◆ What you are asked to do ◆
Transcribe all the entries word for word, omitting any pictures they contain.

◆ Dataset entries ◆

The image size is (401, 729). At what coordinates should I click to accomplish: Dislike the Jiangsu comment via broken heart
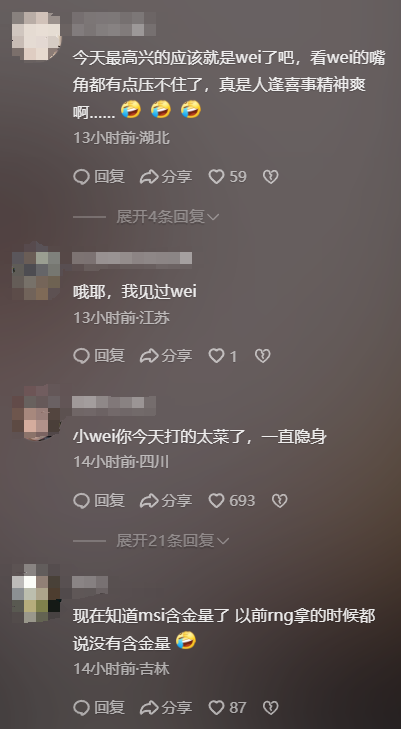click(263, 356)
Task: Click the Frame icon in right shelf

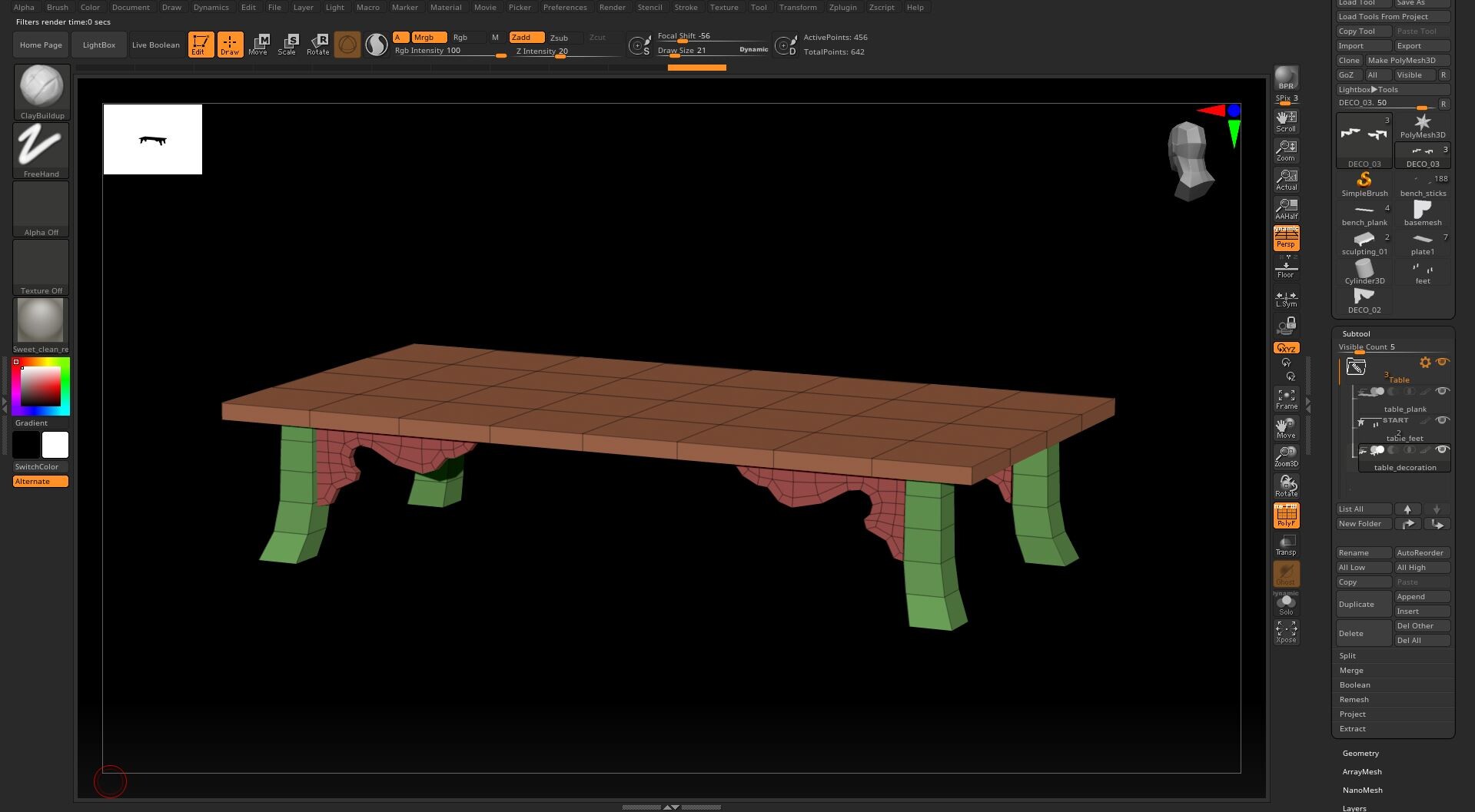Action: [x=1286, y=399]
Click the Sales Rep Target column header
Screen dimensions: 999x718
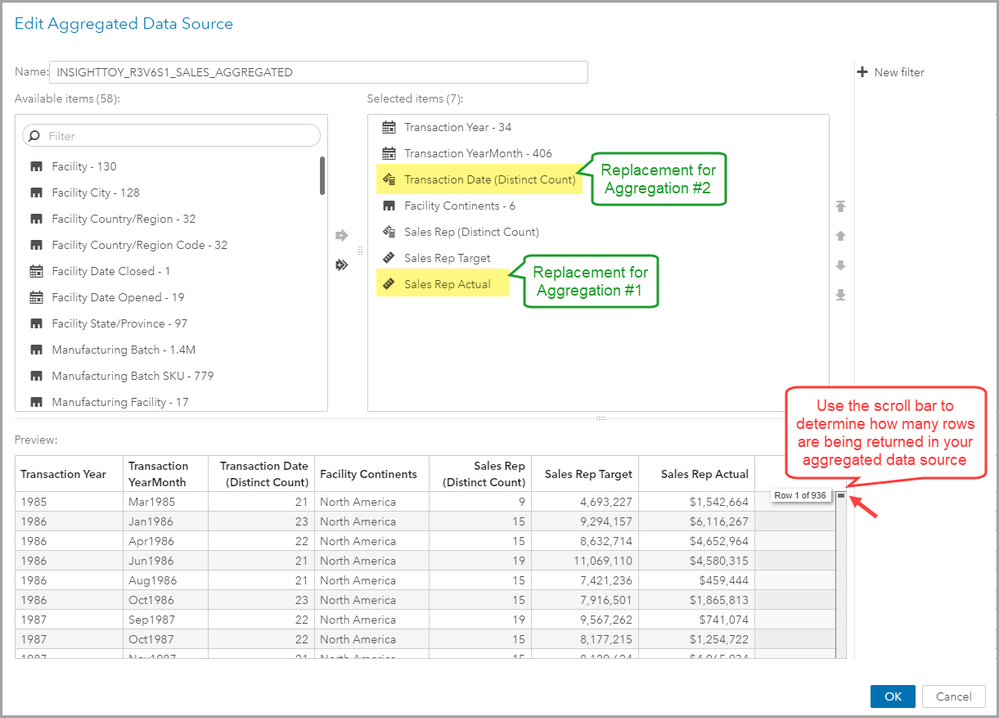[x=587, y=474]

◆ Reply ◆
The image size is (401, 729). At what coordinates should I click to accomplish: Dislike the Jiangsu comment via broken heart
click(263, 356)
Task: Click the Frame icon in right shelf

Action: [x=1286, y=399]
Click the Sales Rep Target column header
Screen dimensions: 999x718
[x=587, y=474]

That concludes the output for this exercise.